-- SUPPLIED INFORMATION --
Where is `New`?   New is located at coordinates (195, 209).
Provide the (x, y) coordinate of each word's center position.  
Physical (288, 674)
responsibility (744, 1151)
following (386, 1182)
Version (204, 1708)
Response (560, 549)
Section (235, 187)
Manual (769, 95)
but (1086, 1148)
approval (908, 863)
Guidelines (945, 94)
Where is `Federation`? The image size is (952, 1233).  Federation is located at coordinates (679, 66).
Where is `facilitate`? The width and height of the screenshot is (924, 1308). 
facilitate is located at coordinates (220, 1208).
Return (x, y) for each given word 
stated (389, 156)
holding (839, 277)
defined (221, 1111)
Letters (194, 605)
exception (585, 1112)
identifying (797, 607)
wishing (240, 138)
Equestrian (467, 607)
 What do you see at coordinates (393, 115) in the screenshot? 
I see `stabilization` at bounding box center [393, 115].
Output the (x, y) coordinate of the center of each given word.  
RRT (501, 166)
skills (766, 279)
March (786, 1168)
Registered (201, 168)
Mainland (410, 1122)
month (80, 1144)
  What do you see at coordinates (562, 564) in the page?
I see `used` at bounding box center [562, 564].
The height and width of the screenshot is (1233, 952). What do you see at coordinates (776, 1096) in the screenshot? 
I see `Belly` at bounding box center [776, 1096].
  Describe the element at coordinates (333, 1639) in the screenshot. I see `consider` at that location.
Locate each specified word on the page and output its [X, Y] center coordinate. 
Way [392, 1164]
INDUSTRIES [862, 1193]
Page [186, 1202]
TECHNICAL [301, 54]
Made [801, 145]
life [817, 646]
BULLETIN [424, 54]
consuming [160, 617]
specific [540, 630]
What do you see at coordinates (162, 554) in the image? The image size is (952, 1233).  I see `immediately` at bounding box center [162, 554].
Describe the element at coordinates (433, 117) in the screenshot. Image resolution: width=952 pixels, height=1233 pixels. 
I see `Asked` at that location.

-- AIM --
Put every line of the records above into a numbered list, skipping any blank lines.

-- FINAL ANSWER --
1. Where is `New`?   New is located at coordinates (195, 209).
2. Provide the (x, y) coordinate of each word's center position.  
3. Physical (288, 674)
4. responsibility (744, 1151)
5. following (386, 1182)
6. Version (204, 1708)
7. Response (560, 549)
8. Section (235, 187)
9. Manual (769, 95)
10. but (1086, 1148)
11. approval (908, 863)
12. Guidelines (945, 94)
13. Where is `Federation`? The image size is (952, 1233).  Federation is located at coordinates (679, 66).
14. Where is `facilitate`? The width and height of the screenshot is (924, 1308). 
15. facilitate is located at coordinates (220, 1208).
16. Return (x, y) for each given word 
17. stated (389, 156)
18. holding (839, 277)
19. defined (221, 1111)
20. Letters (194, 605)
21. exception (585, 1112)
22. identifying (797, 607)
23. wishing (240, 138)
24. Equestrian (467, 607)
25.  What do you see at coordinates (393, 115) in the screenshot? 
26. I see `stabilization` at bounding box center [393, 115].
27. Output the (x, y) coordinate of the center of each given word.  
28. RRT (501, 166)
29. skills (766, 279)
30. March (786, 1168)
31. Registered (201, 168)
32. Mainland (410, 1122)
33. month (80, 1144)
34.   What do you see at coordinates (562, 564) in the page?
35. I see `used` at bounding box center [562, 564].
36. The height and width of the screenshot is (1233, 952). What do you see at coordinates (776, 1096) in the screenshot? 
37. I see `Belly` at bounding box center [776, 1096].
38.   Describe the element at coordinates (333, 1639) in the screenshot. I see `consider` at that location.
39. Locate each specified word on the page and output its [X, Y] center coordinate. 
40. Way [392, 1164]
41. INDUSTRIES [862, 1193]
42. Page [186, 1202]
43. TECHNICAL [301, 54]
44. Made [801, 145]
45. life [817, 646]
46. BULLETIN [424, 54]
47. consuming [160, 617]
48. specific [540, 630]
49. What do you see at coordinates (162, 554) in the image? The image size is (952, 1233).  I see `immediately` at bounding box center [162, 554].
50. Describe the element at coordinates (433, 117) in the screenshot. Image resolution: width=952 pixels, height=1233 pixels. 
51. I see `Asked` at that location.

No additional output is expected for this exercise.